Demirtaş, iç savaşların, iç çatışmaların uzun müddet tasarılanıp, taammüden hayata geçirilen tarihsel acı olaylar olmadığını müdafaa ederek, "İşte bu şekilde kamplaşma, kutuplaşma sonrasında bir kıvılcım bir bakarsınız ki hiç birimizin hesap etmediği, hiç birimizin öngörmediği bir yerden bir kıvılcım, hiç kimsenin durduramayacağı bir iç savaş başlatır Allah savunsun. Bosna, Yugoslavya, yakın vakitte Suriye bunlar hep acı örnekler. Kim başlattı bilemezsiniz, sorumluyu bulamazsınız. Zira bir kişi değil. Hatalar silsilesi, peş peşe peş peşe geldi bunun ortamı oluştu, gerisi yalnızca kıvılcıma bakar" dedi.

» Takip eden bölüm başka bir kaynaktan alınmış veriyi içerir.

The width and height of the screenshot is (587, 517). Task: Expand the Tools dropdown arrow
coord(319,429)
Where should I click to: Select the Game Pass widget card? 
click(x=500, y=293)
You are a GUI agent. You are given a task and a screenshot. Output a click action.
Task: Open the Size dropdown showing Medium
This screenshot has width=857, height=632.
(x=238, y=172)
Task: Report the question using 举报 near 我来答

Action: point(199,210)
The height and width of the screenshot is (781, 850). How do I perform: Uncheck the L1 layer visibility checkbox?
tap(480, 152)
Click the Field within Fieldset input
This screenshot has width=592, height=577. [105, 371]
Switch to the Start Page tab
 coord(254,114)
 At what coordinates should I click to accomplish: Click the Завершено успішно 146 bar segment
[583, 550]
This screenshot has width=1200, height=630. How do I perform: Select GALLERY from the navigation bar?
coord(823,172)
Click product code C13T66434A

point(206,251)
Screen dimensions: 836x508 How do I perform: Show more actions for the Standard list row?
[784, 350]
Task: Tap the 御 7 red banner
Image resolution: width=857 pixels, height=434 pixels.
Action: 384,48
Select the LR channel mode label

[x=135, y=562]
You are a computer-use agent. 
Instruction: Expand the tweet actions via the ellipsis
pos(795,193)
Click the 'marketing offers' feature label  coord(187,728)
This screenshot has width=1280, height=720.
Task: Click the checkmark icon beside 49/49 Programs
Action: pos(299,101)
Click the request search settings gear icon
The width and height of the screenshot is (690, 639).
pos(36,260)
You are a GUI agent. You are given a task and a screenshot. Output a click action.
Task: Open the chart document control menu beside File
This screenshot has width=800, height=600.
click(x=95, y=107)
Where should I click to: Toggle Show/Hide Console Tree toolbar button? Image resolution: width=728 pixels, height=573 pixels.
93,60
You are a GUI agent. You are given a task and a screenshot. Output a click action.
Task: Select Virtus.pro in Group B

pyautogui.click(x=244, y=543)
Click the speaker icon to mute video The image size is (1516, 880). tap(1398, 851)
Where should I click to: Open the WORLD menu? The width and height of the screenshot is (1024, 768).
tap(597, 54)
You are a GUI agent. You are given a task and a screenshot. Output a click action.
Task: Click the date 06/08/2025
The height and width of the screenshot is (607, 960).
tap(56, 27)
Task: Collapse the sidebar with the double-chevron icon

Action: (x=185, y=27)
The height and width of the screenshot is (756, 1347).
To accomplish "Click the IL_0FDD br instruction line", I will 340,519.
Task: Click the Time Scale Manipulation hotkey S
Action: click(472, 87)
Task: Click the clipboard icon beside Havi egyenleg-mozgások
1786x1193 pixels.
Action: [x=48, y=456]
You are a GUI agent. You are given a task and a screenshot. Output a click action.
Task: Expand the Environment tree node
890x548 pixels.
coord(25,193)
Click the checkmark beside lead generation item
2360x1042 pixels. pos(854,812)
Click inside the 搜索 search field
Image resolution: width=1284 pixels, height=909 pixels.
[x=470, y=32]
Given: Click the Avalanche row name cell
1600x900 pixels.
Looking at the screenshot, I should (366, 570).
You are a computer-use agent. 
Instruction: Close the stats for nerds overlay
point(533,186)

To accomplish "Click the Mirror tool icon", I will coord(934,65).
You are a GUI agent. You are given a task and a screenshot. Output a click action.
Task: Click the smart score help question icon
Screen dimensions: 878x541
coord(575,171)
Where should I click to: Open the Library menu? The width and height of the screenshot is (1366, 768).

Demirtaş, Cizre gibi yerlerde yaralıların ambulanslarla alınamadığını öne sürdü ve diğer sıkıntıların devlet tarafından askeri muvaffakiyet olarak görüldüğünü ancak bunun "insanlarda nasıl bir hiddet ve kırılmaya dönüştüğünün" görülmediğini ileri sürdü.

 "Çürümüş meseleler"

HDP Eş Genel Başkanı Figen Yüksekdağ ise HDP'nin Türkiye halkları için yeni bir umut olduğunu öne sürdü. "AKP- Saray ittifakının" Türkiye halklarını yol ayrımına sürüklediğini müdafaa eden Yüksekdağ, kendilerinin sulh ve demokrasi yolunu seçtiklerini söyledi.

Yüksekdağ, şunları kaydetti:

"Onlara sorarsanız eğer bir başkan seçerse Türkiye halkı, başkanın sihirli değneği ile Türkiye'de birikmiş, kemikleşmiş ve çürümüş bir dizi sorunu şipşak çözecekler. Bizler gerçeğin bu olmadığını çok iyi biliyoruz. Çünkü bizler bu gerçeğin acısını, sonuçlarını en derinden ve doğrudan yaşıyoruz.7 Haziran'da ortaya çıkan demokratik sonuçların zapt edilmesinin, gasp edilmesinin nasıl bir faciaya yol açtığını çok iyi görüyoruz ve biliyoruz. 7 Haziran'daki demokratik sonuçları gasp edenler, o özgürleşme alanını zapt edenler, Türkiye'yi sekiz aydan beri bu yana bir facia iklimine coğrafyasına dönüştürüyorlar."